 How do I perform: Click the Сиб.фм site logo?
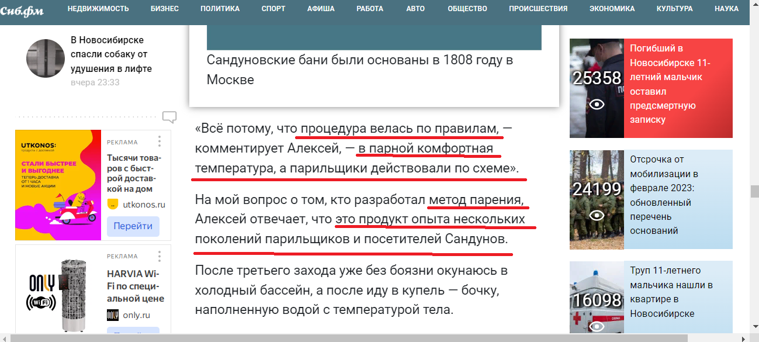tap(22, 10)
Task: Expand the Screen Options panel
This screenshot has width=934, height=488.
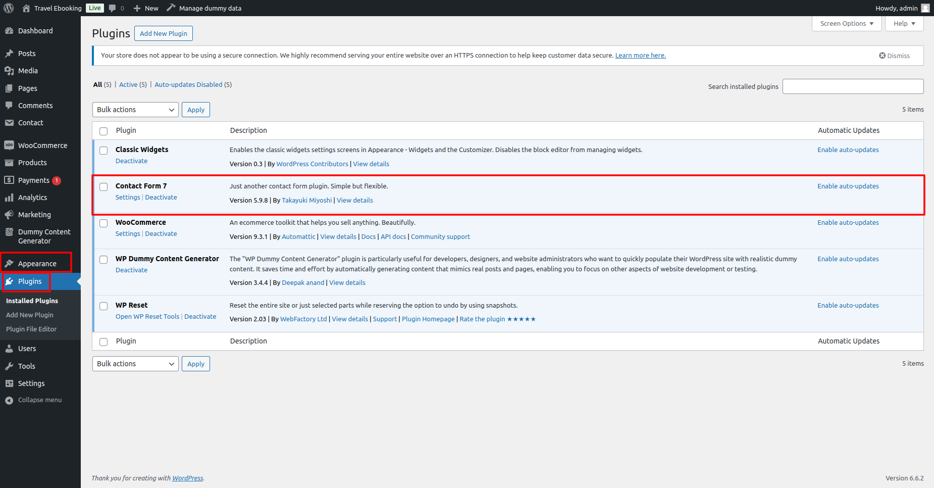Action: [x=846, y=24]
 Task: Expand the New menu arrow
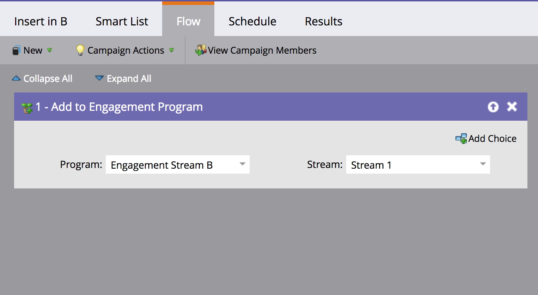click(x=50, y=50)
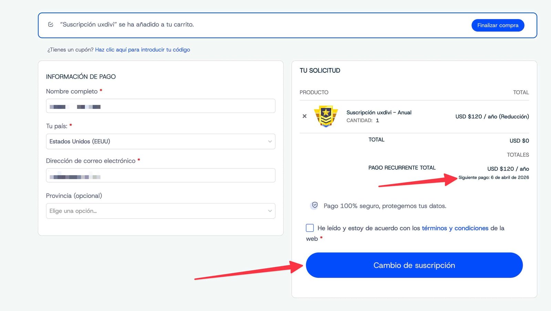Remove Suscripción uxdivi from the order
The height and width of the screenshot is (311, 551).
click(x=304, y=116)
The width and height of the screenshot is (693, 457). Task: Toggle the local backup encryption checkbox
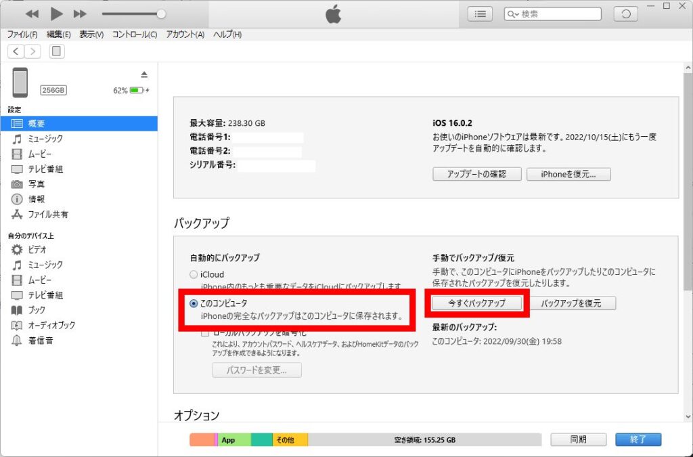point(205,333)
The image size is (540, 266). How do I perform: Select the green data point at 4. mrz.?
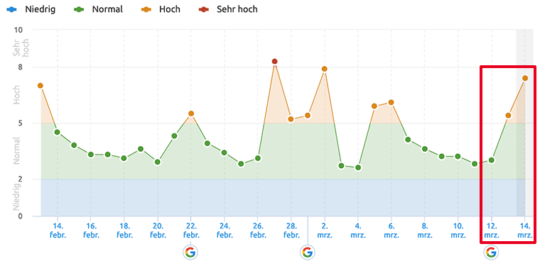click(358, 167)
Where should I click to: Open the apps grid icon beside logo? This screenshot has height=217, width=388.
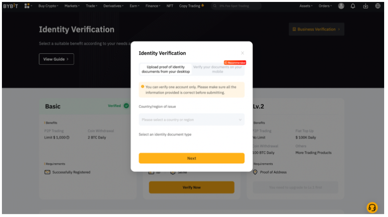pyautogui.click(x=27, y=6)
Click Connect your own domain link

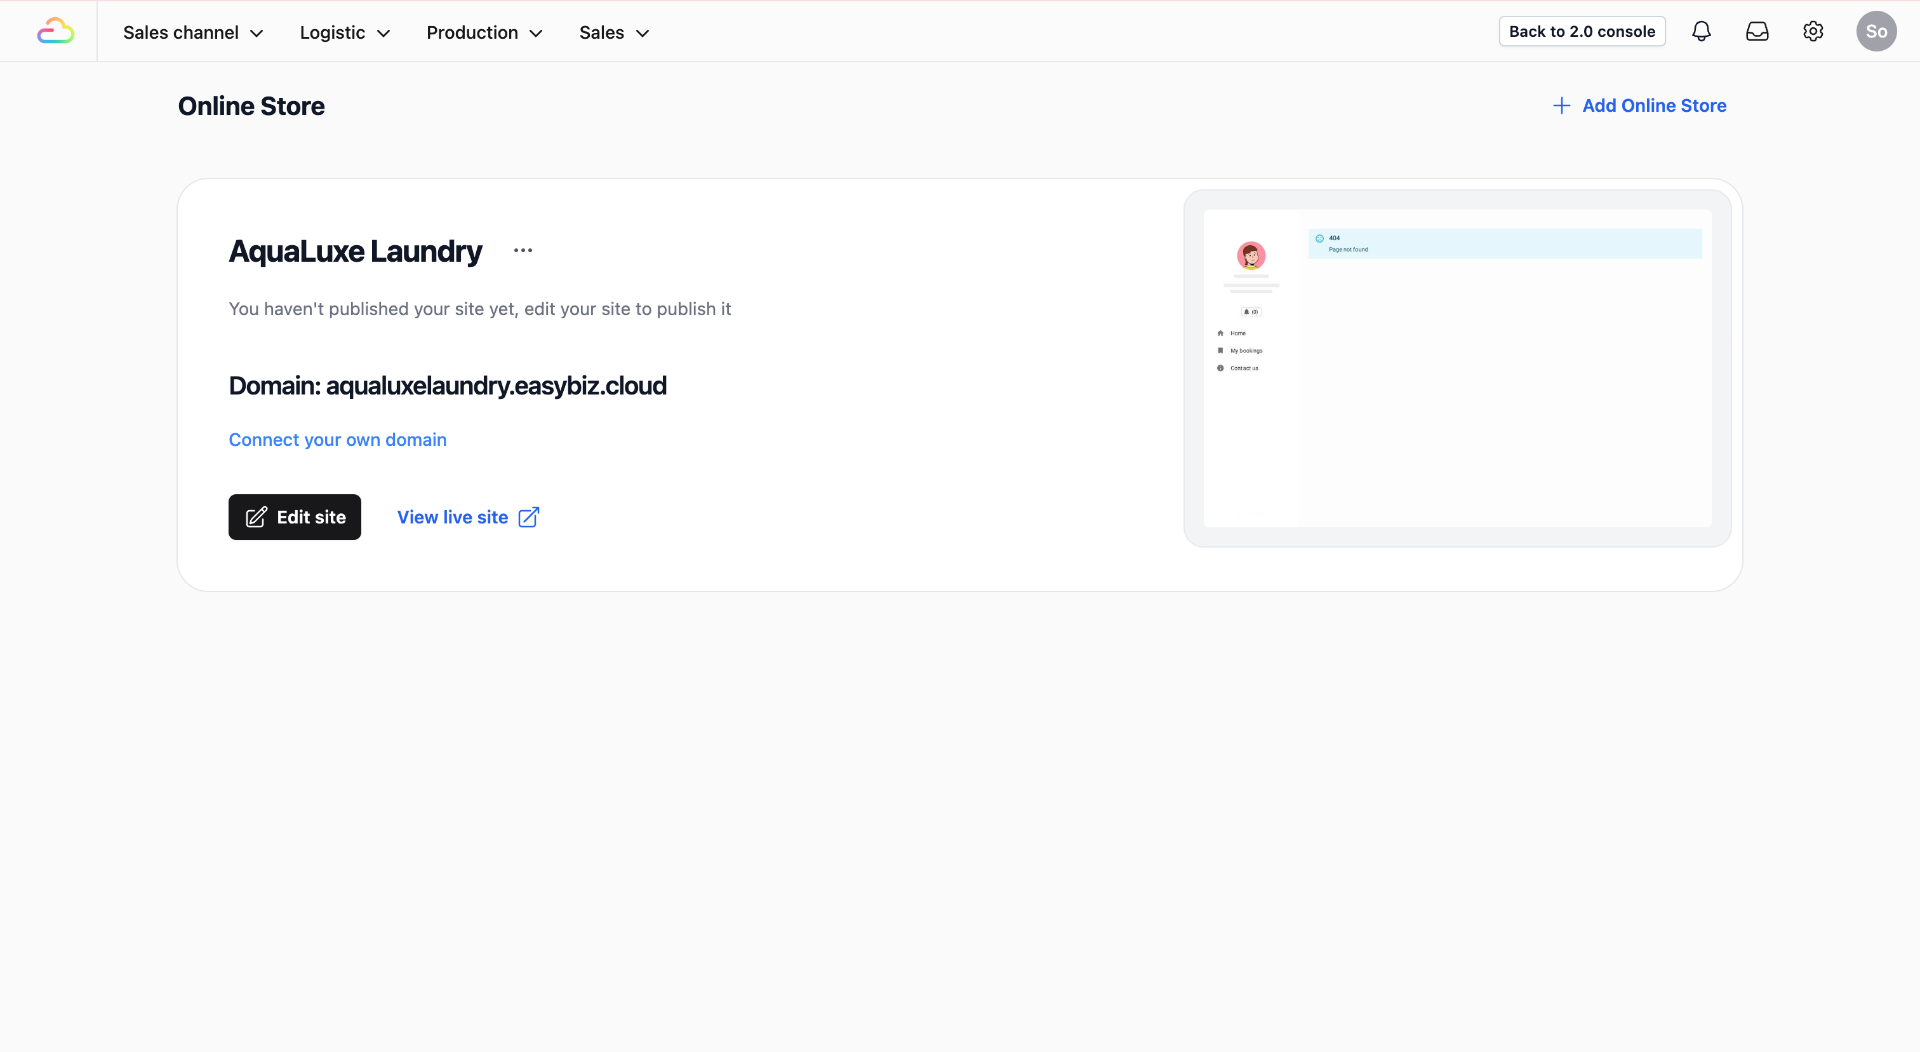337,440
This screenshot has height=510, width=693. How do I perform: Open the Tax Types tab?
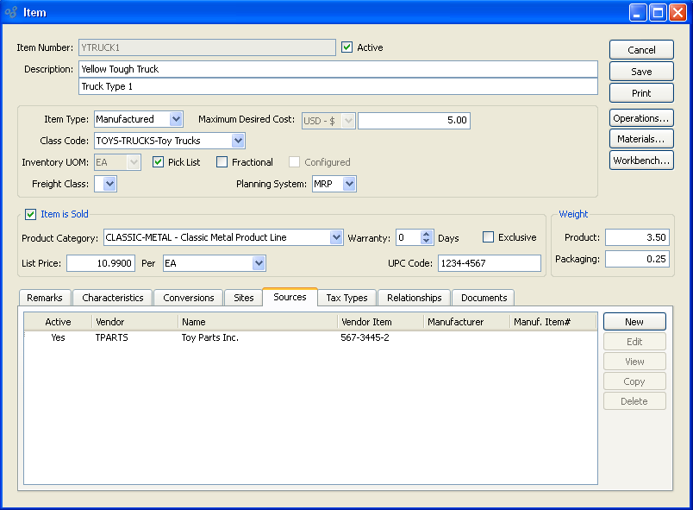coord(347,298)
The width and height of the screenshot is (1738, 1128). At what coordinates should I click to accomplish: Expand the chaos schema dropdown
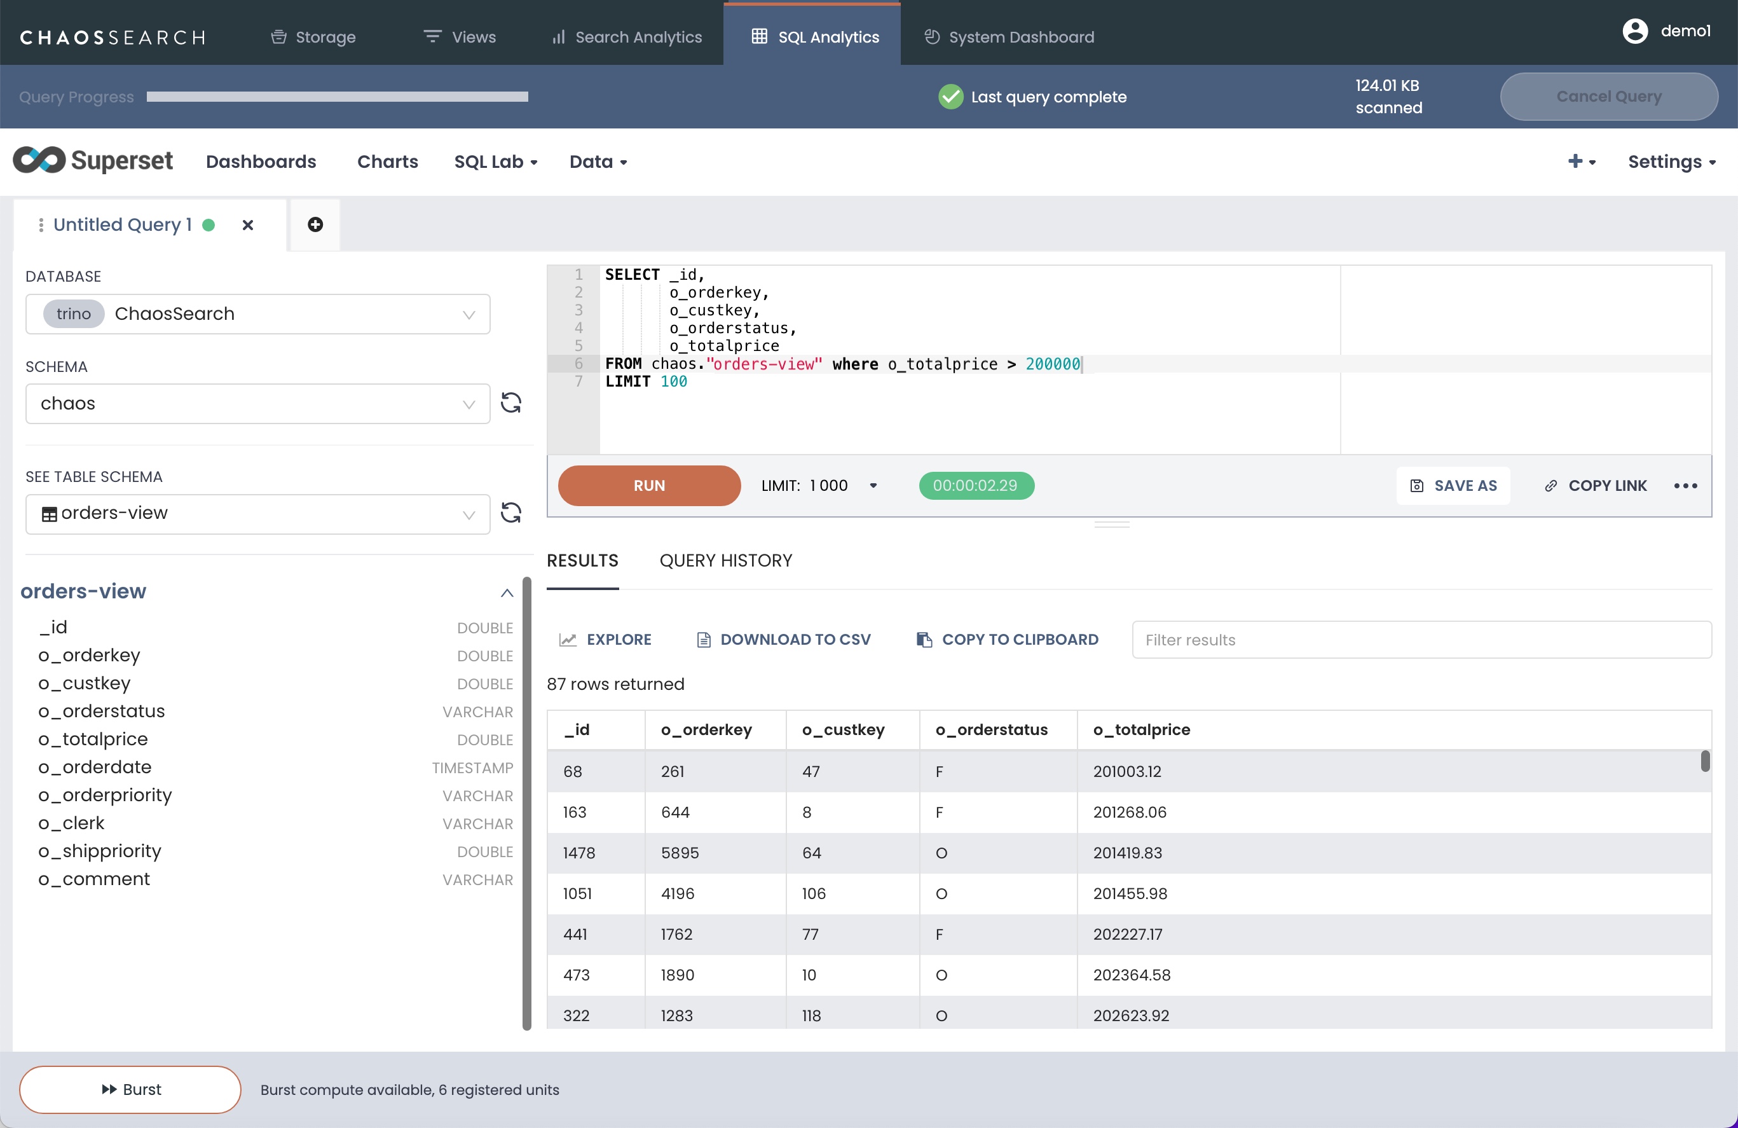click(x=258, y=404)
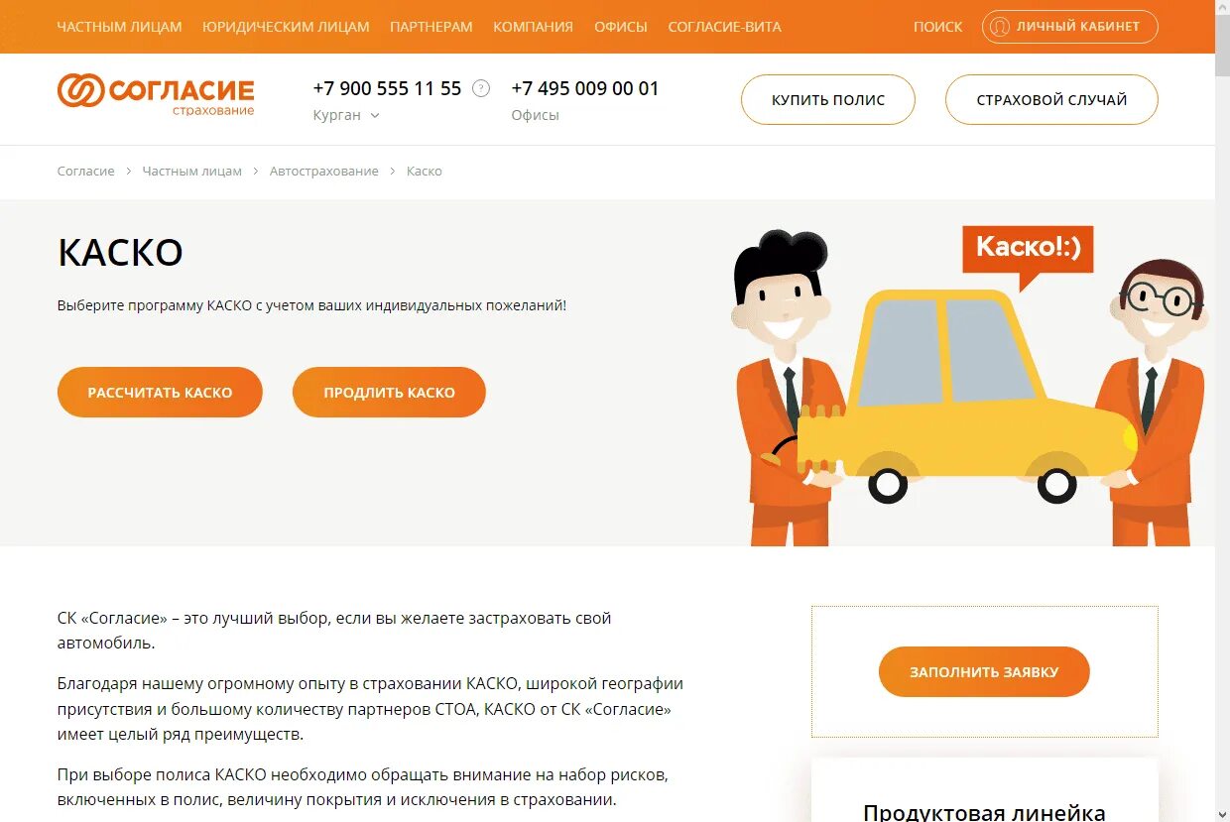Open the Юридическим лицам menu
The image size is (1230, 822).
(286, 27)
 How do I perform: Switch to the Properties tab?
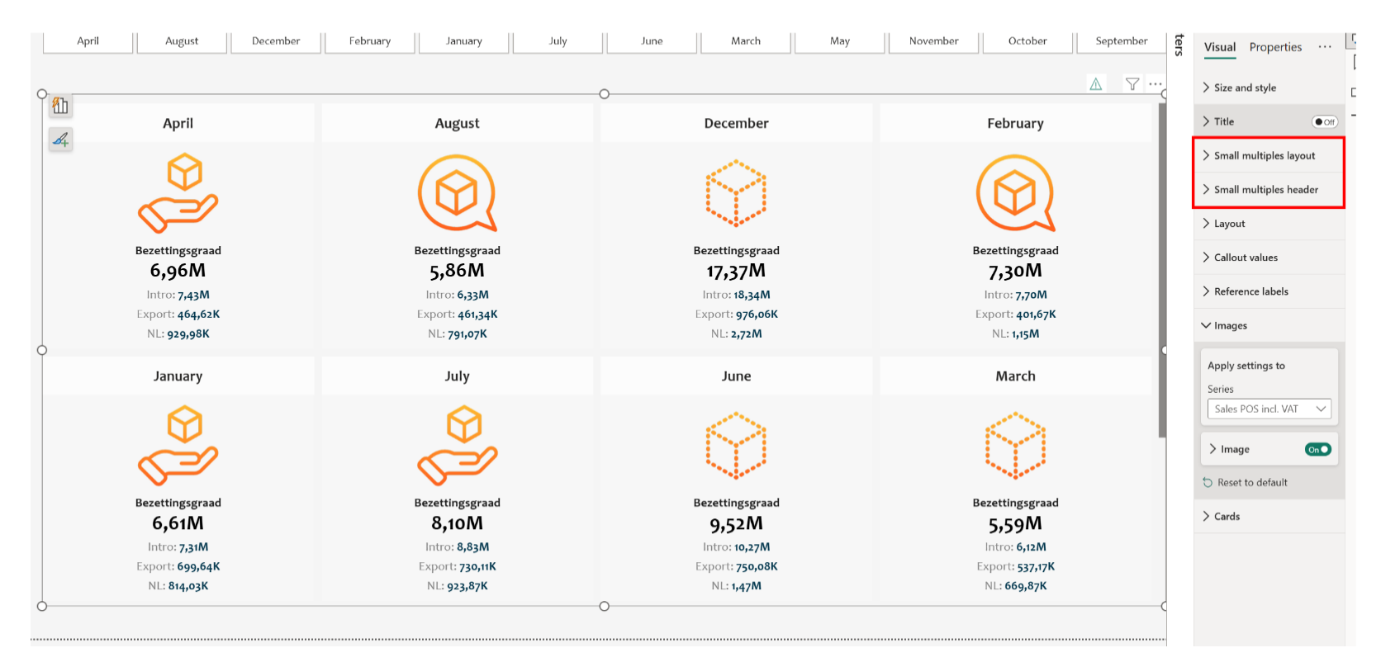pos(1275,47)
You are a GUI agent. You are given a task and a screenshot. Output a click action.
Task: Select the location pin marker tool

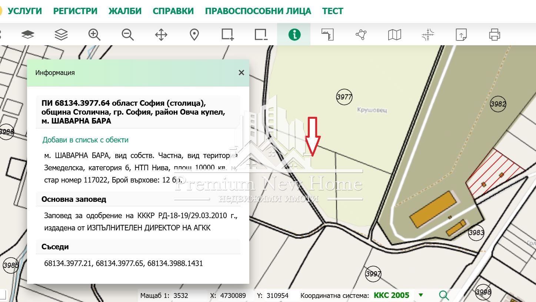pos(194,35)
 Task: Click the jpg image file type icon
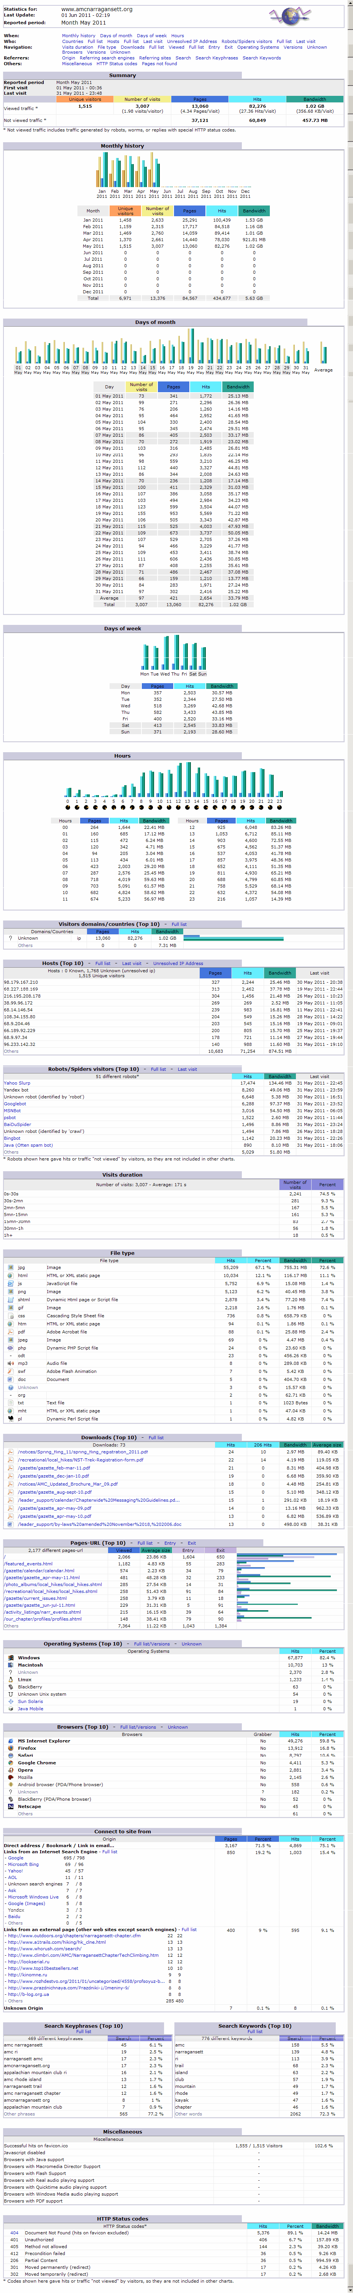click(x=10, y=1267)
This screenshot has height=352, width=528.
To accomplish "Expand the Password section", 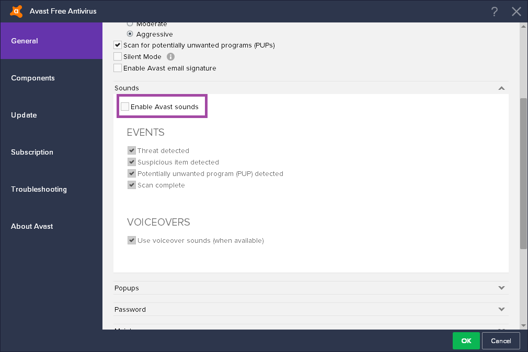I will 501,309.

____

▶ [Given task] Please quote the entries word for word, starting at the line that has "Where should I" and ending after the line that has "click(x=10, y=1267)", leaving out the pictures.

▶ [Task response]
Where should I click to: Open the apps grid icon beside logo? This screenshot has height=217, width=388.
pyautogui.click(x=27, y=6)
Click Connect your own domain link

337,440
This screenshot has height=510, width=693. How do I perform: Open the Tax Types tab?
coord(347,298)
The width and height of the screenshot is (1738, 1128). At what coordinates should I click to accomplish: Expand the chaos schema dropdown
click(x=258, y=404)
Open the Юридическим лицам menu
The image size is (1230, 822).
(286, 27)
 How do I perform: Switch to the Properties tab?
pos(1275,47)
You are a GUI agent. You are given a task and a screenshot. Output a click action.
Task: Select the location pin marker tool

pos(194,35)
 Task: Click the jpg image file type icon
click(x=10, y=1267)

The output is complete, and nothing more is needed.